Booking your own transfer at Martinez, which is probably done with 2 one-way tickets (one on the CS, one on the CZ), is not "guaranteed" and if you miss the connection you'll be on your own. And depending on how the rest of your itinerary is booked, you may be considered a no-show for the rest of it.

EDIT - reading the previous post again, it may be POSSIBLE to ticket to Martinez, etc. and if running late hop off at Sacramento to make the connection, but by that point the CZ would have already left Martinez with you as a no-show which may make it difficult for the conductor on the CZ to ticket you.

I think what others have done, and I don't know if the schedules work for you on this, is to book the "approved" connection at Sacramento. Then for joy-riding purposes, take a short round trip on the local Corridor train on a separate ticket.


----------



## the_traveler (Mar 1, 2017)

I have done this transfer. I was booked thru to Emeryville, but because the CS was late (and I myself wasn't sure it would get to EMY on time to connect) I got off at Martinez.

What I did, and what I would recommend, is to buy a COACH ticket from SAC to MTZ on the CS and a COACH ticket from MTZ to SAC on the CZ. While you will have to pay for your breakfast on the CS, if you talk to your SCA the night before, it is likely you can stay in your room (if it's not sold). On the CZ, go up to your sleeper (from SAC) and most likely you can occupy it early. (I did both ways.)

This way, if the train is very late and you have to transfer in SAC, you just need to cancel that short segment.


----------



## Kat Black (Mar 1, 2017)

I am allowed to change once the train is moving? I've never traveled Amtrak before, are changes made that quickly onboard?


----------



## Bob Dylan (Mar 1, 2017)

Dave's advice is spot on, buy tbe RT Coach ticket SAC-MTZ ( or even Davis which is a great little College town with plenty of breakfast places close by the small but beautiful old SP Station. (Friendly agent will hold your luggage,while you eat)

I used to change in Emeryville when it was allowed, which meant I got breakfast in the diner and didn't have to wake up so early before SAC, but today's CS ( used to be nicknamed the Coast Starlate!)OTP is too spotty to risk such a tight connection.


----------



## the_traveler (Mar 1, 2017)

I'm not sure what you mean by "change once the train is moving" Kat?

If you mean moving between cars to another car (such as the Dining Car), yes you can! The reason I specifically said that about Sacramento is that the arrival time is 6:15 am, and normally the breakfast starts at 6:30 am. The servers got tired of people coming in for breakfast when the train was 20 minutes late, ordering breakfast while the train pulls in, and then say "This is my stop, I must get off!" So now, they do not start until they leave Sacramento.

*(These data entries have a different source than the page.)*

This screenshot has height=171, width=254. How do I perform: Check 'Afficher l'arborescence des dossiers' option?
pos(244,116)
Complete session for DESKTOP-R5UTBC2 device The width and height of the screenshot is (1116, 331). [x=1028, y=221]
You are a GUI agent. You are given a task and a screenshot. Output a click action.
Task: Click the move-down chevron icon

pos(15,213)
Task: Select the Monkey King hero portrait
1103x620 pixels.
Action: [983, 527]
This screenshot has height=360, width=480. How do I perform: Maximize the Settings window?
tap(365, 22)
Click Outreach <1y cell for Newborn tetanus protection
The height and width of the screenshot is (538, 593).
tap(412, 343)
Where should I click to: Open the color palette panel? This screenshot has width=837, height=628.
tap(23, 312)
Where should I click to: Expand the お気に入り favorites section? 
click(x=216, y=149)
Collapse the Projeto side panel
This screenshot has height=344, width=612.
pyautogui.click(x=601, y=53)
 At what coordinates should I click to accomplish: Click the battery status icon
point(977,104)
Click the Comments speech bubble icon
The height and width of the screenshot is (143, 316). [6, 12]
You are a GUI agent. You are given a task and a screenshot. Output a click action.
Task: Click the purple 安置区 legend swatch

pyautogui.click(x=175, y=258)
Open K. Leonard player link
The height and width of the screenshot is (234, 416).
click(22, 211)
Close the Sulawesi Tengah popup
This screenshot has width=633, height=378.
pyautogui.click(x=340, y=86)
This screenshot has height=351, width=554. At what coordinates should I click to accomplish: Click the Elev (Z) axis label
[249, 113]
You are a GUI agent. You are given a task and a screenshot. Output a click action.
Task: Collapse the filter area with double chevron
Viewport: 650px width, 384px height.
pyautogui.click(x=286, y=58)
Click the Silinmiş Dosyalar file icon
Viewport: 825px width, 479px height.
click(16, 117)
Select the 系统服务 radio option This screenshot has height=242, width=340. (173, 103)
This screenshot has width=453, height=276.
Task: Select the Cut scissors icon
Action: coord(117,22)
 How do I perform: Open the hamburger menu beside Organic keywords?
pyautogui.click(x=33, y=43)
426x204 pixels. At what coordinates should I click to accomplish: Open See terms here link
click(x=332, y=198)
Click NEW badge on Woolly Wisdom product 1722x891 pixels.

If you mean buying a ticket from Sacramento to Martinez, you can also do that - but you need to call reservations anyway. The reservation shows up instantly. But the fare is the then current fare, which may be higher than it is now. So why not make the change now - and maybe save money?


----------



## Tennessee Traveler (Mar 1, 2017)

I agree with booking and keeping the Sacramento connection. Then if you want, book a separate coach fare to Davis, Martinez, etc roundtrip on a separate reservation. I did this and eventually decided to cancel the coach ticket choosing to actually spend my connection time in Sacramento and I certainly did not regret it. Besides it was easy to cancel the coach reservation on line at Amtrak.com and receive an e-voucher which I used on a subsequent trip.

The Coast Starlight has been having a hard time maintaining on time schedule. In October on a trip from Emeryville, the CS was five hours late. In fact they stayed in Sacramento almost an hour and a half to change many tickets to the inland route through Bakersville. And even though the CS was late the connection with the CZ was met but only in Sacramento.


----------



## Kat Black (Mar 1, 2017)

I just call Amtrak to explain to them I wanted to get a separate ticket, round trip from Sacramento to Martinez and back. They said I couldn't do it, because it would mean I had to redo the ticket I already booked. It was quite infuriating trying to explain to the lady that, instead of sitting in Sacramento for 5 hours, I wanted to get a separate round trip ticket (that just happened to be on the CS to Martinez and the CZ back to Sacramento). She said that this would void out my original ticket.

I explained to the agent exactly as it was explained to me the_traveler.

"What I did, and what I would recommend, is to buy a COACH ticket from SAC to MTZ on the CS and a COACH ticket from MTZ to SAC on the CZ. While you will have to pay for your breakfast on the CS, if you talk to your SCA the night before, it is likely you can stay in your room (if it's not sold). On the CZ, go up to your sleeper (from SAC) and most likely you can occupy it early. (I did both ways.)"

Why is the agent telling me it can't be done?


----------



## DoB (Mar 1, 2017)

Why bother trying to add it to your original reservation? Just go online (or call) and buy a round trip ticket from SAC to MTZ.


----------



## the_traveler (Mar 1, 2017)

That's what I did.

I just went online and booked a coach ticket on 11 from SAC to MTZ and a coach ticket on 6 from MTZ to SAC. I did not speak with an agent or try to rebook my original reservation.


----------



## Kat (Mar 1, 2017)

Ok, thanks. I'll give this a go. Thanks!


----------



## Lonestar648 (Mar 1, 2017)

If I have an agent that doesn't cooperate, I just say thank you, hang up, wait a few minutes and call back, always getting a different agent. A couple weeks ago I did just this and the second agent really knew her business, explaining pros and cons, suggesting a work around, but all the time trying to make things work for me. Make a separate reservation is less complicated.


----------



## Ryan (Mar 1, 2017)

DoB said:


> Why bother trying to add it to your original reservation? Just go online (or call) and buy a round trip ticket from SAC to MTZ.


^^^ That. No reason to connect the two.

Also, telling Amtrak that you intend to break the rules and stay in your room past your ticketed destination isn't likely to put them in a helpful mood. Do be aware of the fact that you're asking someone to risk their job by letting you occupy a room you're not ticketed for. It's a personal decision that obviously others are OK with, but I wouldn't ever do it.


----------



## Kat (Mar 2, 2017)

I booked my ticket! I can't wait for my first Amtrak trip! Thank you for all your advice and tips.


----------